Shrimp saganaki, borrowed from Christos, did make the shortlist. Plump prawns in an intense tomato sauce with cheese on top, is an exceptional and unusual combination. They're using Graviera for this too. Here all we know is feta, but the Greeks are Europe's biggest cheese eaters; they get through an alleged 25 kilos each a year, mostly of feta, but cheeses like misithra, and the buttery staka, a soft goat's cheese, are produced in Crete.

"Holidaymakers would never go to the places we're going to," says Stylianou, as we head east to the furthest edge of Chania's old harbour to Chrisostomos' eponymous restaurant. It's not far from the fast-food joints advertising "chicken nuckets (snitsel)" but a world away from the tourists' image of Greek food. Wholegrain pain de campagne is baked in the wood-fired oven on the first floor. A leg of lamb comes out of the inferno glistening and burnished, surrounded by huge potatoes. This is kleftiko, which translates as "stolen". Although Cretans weren't much bothered by who owned which sheep, if they feared being accused of theft they cooked them in underground pits to avoid detection.

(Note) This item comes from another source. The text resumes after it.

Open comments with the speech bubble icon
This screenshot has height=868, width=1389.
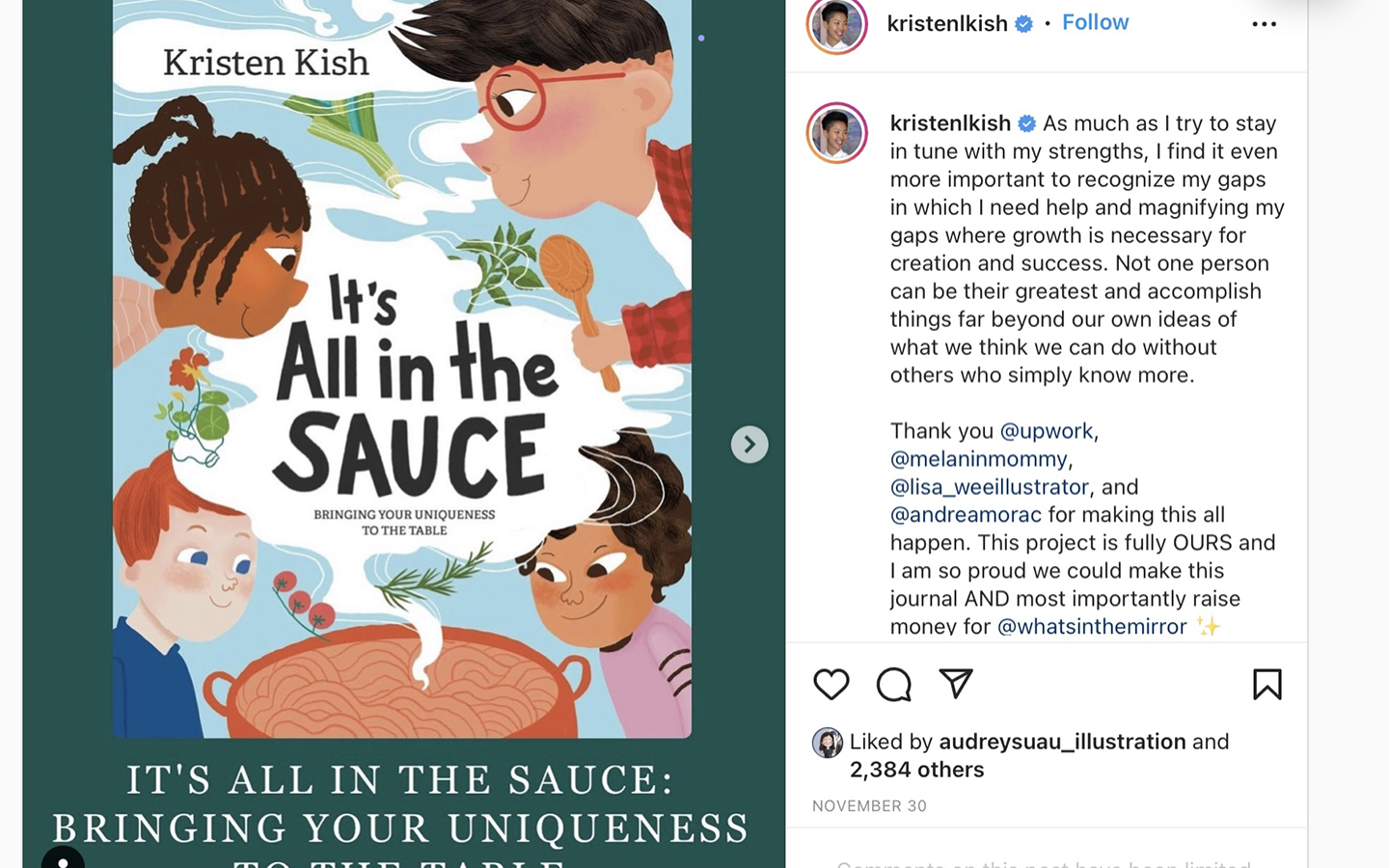click(893, 685)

Chania's clubbers congregate at dawn to eat restorative tripe soup from a stall at the market; others wait a little longer for a second breakfast of souvlaki, the generic name for a kebab. At the unprepossessing Oasis souvlaki bar in downtown Chania, hungry labourers are shovelling down the best souvlaki in town. This giros - like a doner kebab - consists of grilled meat and the freshest bread. The proprietor brushes the pitta with oil, wraps the meat in the bread, adds tomato and yoghurt and, with a practised flourish, sprinkles oregano and paprika. Wills is on her second breakfast, and is ecstatic. She wants the souvlaki she's developed to be as much like this as possible. Fluffy flatbread, and pork marinaded in oregano, lemon juice and olive oil then fried, plus a pot of Greek yoghurt are sold ready to assemble at home. Will punters be prepared to brush the bread with oil, warm it and put the kebab together to eat while they watch the athletics in Athens?

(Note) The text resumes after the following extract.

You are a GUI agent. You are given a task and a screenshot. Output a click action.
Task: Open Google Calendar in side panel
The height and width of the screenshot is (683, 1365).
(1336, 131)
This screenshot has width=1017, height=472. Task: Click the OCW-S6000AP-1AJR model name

Wills and Stylianou tried everything they could to get an impression of the best Greece could offer. They've eaten fusion Greek food (lobster croquettes with soya, lime and mint sauce) to a Sting soundtrack in Aristera-Dexia, the trendiest joint in Athens. And souvlaki in Mitropoleos, a side street in the Plaka, against a more typical backbeat of pneumatic drills - the build-up to the Olympics has made the city even noisier. "Anybody can go and eat delicious food on a trip. Getting chefs to make it as good as you want it, in a factory, in huge quantities, conveying exactly how you want it to taste - that's the challenge," says Wills.

If it seems strange that the people from a British retailer should have gone to such trouble to discover the real Greek food, they're making an investment. Ready meals are a part of the fashion industry. Even if certain gastronomic lines only run for six months - they're seasonal, too - getting it right repays the research.

Factories in Wales, Scotland and England are making the Greek meals to Wills' and Stylianou's specifications. The boureki, prawn saganaki, meatballs, and youvetsi really are as close as you can get to the real thing. And a factory in East Anglia is now producing 10,000 moussakas a week that bear a remarkable similarity to Mrs Antonia's.